→ Questions to answer
A. Write out the passage of the employment application terms from "2. I further" to "whichever occurs first.", word for word.
B. According to the employment application terms, what may the health evaluation include?
C. Extend the employment application terms, picking up right after their final sentence.

2. I further recognize that if employed by the Company, I agree, in partial consideration for my employment, that I shall not commence any action or other legal proceeding relating to my employment or the termination thereof more than six months after the claim arises or within the applicable statutory limitations period(s) provided by law, whichever occurs first.
3. I understand that any offer of employment made to me by the Company is contingent upon a favorable health evaluation which may include a physical examination by a doctor selected by the Company. I hereby agree to complete a health evaluation form.
4. I hereby authorize an investigation of my past employment activities and statements contained in this application and specifically authorize the Company to consult with all third parties with whom or which I have been associated concerning my qualifications, or with any third parties who may have information bearing thereon, and to receive and utilize any information which may be material to my qualifications, I hereby release all third parties who provide information to the Company with or without notice to me, from any and all liability for the transmittal of any information bearing on my qualifications, in connection with any such request, I further authorize and release the Company from all liability for forwarding to any other entity to which I may apply for employment, any information concerning me and/or my qualifications as the Company has at the time of my applicalion for employment or hereafter acquires. I further release from all liability any and all third parties for any statements made or any action taken in connection with this application or any other applications made simultaneously herewith, or in connection with any other form of review of my qualifications. I hereby waive on behalf of the Company and any and all third parties any and all notice(s) I would otherwise be entitled to under Public Act 397 or 1978.

→ Dataset entries
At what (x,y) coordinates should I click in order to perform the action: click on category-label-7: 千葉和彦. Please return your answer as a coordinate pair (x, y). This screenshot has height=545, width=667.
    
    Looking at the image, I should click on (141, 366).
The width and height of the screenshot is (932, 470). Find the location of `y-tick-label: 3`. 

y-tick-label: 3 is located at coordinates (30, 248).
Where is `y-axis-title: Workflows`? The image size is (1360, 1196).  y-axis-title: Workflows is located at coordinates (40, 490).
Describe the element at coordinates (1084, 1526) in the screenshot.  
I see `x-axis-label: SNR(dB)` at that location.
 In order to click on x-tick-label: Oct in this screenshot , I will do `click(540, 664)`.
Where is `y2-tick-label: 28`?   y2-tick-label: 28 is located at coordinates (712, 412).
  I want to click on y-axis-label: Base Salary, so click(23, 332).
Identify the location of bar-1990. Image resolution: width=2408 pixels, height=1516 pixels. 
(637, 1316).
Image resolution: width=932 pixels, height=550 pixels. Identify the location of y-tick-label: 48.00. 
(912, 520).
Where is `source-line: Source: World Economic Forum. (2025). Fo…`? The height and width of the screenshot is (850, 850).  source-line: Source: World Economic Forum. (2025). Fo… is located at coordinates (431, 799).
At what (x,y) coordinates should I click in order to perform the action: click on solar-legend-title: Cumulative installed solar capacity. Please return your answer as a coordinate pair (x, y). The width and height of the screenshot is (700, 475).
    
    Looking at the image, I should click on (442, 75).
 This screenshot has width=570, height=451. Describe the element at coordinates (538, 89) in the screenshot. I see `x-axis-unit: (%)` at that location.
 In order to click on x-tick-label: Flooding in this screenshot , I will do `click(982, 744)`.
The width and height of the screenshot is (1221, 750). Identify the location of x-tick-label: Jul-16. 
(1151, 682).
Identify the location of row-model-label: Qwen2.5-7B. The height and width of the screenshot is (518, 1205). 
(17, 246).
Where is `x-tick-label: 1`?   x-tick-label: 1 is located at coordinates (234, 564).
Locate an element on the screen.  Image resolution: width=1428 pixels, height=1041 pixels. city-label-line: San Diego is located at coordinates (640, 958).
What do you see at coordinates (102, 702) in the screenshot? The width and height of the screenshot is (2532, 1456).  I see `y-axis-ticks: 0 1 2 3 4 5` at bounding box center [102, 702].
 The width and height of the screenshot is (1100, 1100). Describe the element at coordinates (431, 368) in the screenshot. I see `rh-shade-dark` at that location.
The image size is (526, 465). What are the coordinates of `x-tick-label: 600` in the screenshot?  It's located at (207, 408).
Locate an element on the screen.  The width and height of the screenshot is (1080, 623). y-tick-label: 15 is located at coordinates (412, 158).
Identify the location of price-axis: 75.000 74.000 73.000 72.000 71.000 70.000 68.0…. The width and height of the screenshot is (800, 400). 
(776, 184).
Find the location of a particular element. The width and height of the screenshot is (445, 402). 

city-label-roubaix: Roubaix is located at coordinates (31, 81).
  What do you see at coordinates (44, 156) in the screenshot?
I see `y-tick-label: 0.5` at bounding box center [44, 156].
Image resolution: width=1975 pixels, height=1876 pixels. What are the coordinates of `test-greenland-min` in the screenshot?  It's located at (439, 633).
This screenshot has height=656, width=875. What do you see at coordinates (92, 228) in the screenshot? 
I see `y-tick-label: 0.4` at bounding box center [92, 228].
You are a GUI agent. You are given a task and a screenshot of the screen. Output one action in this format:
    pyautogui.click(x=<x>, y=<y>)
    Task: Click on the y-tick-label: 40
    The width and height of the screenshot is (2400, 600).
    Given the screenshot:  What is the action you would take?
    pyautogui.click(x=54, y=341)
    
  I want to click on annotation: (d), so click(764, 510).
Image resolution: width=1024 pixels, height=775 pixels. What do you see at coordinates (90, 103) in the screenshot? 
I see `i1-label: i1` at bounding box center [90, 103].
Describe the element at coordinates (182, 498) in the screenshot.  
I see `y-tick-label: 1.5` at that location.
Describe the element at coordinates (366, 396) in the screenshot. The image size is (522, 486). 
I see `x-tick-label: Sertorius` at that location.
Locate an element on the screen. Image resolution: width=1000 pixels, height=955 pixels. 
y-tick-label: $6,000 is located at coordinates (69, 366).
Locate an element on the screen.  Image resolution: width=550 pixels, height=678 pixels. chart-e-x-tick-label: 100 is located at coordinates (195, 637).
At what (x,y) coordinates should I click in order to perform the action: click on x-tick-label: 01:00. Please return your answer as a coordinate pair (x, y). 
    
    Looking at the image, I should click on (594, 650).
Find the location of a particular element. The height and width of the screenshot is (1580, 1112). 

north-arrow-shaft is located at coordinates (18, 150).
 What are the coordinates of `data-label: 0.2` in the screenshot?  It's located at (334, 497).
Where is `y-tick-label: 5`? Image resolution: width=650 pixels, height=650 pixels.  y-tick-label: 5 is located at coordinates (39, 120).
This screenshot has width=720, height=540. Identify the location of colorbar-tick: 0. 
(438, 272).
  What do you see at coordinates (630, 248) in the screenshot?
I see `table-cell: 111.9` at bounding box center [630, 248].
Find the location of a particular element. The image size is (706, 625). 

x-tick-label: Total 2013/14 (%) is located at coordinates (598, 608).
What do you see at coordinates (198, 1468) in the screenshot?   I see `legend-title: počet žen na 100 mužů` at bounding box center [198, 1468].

→ Response list
A.
2. I further recognize that if employed by the Company, I agree, in partial consideration for my employment, that I shall not commence any action or other legal proceeding relating to my employment or the termination thereof more than six months after the claim arises or within the applicable statutory limitations period(s) provided by law, whichever occurs first.

B. A physical examination by a doctor selected by the Company.

C.
5. I will hold in the strictest confidence and will not disclose directly or indirectly to any unauthorized persons, without the Company's prior written permission, at any time during or subsequent to my employment, any knowledge not already available to the public, respecting the inventions or respecting designs, methods, systems, improvements, trade secrets, manufacturing techniques and processes, sales promotions and ideas, customer lists or other confidential matters of the Company.
6. I understand that if I have a disability I must timely tell you in writing of my need for accommodation after I know or reasonably should know that an accommodation is needed. I further understand that failure to do so will prevent me from alleging a violation of the accommodation requirements otherwise imposed by law.
7. I hereby certify that I am not barred or otherwise precluded from providing services under either the Medicare Program or the Medicaid Program.
8. I certify that all information submitted by me in this application is true and correct and understand that if any such information is found to be false or otherwise incorrect, it may result in disciplinary action against me up to and including discharge from employment.
9. I understand this application will be considered current for 90 days and that a new application must be completed for further consideration after 90 days.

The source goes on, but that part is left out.